Weitere Ansätze, die in den nächsten Jahren noch für interessante Ergebnisse sorgen dürften, gibt es zuhauf: zum Beispiel Vakzinen aus modifizierten Viren (s. Artikel Hauttumoren S. 58) oder genetisch manipulierte Immunzellen, denen ein chimärer Antigenrezeptor eingebaut wird, mit dem sie Tumorzellen viel effizienter als ein einfacher Antikörper und mit der Nachhaltigkeit einer endogenen Immunreaktion in Schach halten können (CART: Chimeric Antigen Receptor T cells).

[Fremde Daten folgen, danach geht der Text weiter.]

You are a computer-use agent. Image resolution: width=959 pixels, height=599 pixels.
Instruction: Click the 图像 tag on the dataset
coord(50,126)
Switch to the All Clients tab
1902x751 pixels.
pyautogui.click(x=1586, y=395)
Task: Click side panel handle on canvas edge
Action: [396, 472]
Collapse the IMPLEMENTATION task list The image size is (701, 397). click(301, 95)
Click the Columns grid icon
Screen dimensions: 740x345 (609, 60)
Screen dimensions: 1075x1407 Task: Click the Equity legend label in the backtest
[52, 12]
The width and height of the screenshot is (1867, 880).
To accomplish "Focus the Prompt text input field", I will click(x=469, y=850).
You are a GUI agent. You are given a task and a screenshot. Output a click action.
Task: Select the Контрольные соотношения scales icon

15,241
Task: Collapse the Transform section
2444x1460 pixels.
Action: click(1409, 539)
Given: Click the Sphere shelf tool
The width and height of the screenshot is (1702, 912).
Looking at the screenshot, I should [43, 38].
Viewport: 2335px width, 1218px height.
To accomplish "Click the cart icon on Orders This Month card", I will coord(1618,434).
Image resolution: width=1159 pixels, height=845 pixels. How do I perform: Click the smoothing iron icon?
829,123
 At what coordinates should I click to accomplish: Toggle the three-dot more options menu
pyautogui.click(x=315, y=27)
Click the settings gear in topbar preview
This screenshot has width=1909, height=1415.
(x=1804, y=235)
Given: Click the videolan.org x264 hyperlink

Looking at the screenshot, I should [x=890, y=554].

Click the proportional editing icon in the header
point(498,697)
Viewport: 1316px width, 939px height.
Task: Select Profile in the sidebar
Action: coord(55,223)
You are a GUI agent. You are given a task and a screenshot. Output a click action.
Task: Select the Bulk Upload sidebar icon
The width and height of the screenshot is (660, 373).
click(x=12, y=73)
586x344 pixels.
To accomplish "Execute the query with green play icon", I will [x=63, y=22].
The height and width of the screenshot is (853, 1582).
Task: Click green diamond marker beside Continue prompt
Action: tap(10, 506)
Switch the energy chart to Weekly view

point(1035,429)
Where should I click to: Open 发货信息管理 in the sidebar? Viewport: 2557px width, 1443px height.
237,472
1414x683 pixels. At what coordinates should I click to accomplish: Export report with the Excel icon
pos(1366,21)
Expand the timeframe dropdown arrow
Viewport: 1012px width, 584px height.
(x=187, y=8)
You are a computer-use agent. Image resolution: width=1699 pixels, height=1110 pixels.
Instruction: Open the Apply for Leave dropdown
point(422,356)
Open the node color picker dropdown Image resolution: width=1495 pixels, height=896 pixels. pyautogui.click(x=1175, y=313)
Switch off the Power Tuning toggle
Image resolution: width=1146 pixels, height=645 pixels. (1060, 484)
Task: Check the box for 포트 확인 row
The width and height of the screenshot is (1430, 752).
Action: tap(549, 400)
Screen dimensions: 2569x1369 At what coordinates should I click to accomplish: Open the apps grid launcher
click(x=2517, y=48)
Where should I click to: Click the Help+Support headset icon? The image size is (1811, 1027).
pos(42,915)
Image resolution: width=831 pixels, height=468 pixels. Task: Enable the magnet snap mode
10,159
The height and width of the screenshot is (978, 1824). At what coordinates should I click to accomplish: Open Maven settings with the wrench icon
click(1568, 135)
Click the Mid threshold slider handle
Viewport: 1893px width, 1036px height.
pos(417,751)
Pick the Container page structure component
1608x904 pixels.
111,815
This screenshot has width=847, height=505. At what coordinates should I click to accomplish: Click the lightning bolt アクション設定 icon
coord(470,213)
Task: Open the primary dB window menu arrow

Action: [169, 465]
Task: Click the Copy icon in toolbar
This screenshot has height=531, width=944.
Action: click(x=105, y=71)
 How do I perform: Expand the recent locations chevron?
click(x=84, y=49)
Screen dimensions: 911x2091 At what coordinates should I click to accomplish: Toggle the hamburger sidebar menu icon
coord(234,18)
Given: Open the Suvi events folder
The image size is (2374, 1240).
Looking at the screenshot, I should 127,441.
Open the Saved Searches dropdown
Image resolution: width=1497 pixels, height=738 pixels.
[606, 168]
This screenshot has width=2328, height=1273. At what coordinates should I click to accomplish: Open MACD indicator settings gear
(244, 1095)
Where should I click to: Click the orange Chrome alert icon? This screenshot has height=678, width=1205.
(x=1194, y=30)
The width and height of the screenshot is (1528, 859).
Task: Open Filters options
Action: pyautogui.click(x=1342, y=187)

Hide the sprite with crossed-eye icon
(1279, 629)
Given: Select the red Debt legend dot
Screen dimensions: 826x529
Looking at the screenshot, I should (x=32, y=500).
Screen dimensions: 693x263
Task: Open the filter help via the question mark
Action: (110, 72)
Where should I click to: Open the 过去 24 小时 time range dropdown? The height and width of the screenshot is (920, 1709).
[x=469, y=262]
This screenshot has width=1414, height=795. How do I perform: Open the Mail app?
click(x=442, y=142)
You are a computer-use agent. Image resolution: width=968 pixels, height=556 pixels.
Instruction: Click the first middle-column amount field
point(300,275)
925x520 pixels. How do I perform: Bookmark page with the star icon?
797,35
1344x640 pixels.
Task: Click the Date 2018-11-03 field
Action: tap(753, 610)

Was diese immunologischen Therapieansätze besonders attraktiv macht, ist die Unabhängigkeit des Wirkmechanismus von genetischen Veränderungen: Die meisten Tumoren zeigen ja eine starke genetische Heterogenität und anhaltende Mutationsbereitschaft. Diese lässt viele zielgerichtete Therapien nach einiger Zeit ins Leere laufen, weil die somatischen Mutationen, die im Verlauf der Erkrankung jederzeit auftreten können, häufig sekundäre Resistenzen der Tumorzellen gegenüber diesen Therapien induzieren. Von Immuntherapien – und das gilt sowohl für Antikörper gegen tumorassoziierte Antigene als auch für die „Checkpoint“-Inhibitoren – sind solche Phänomene nicht zu erwarten. Die Entwicklung und Einführung der „Immun-Checkpoint“-Inhibitoren stellt daher einen wirklichen Meilenstein in der Tumorbehandlung dar, wie das auch die Fachzeitschrift „Science“ anerkannt hat, die 2013 die Immuntherapie als einen Durchbruch in der Onkologie kennzeichnete [2].
Literatur
1. Hodi FS et al. N Engl J Med 2010; 363:711–23.
2. Couzin-Frankel J. Science 2013; 342:1432–3.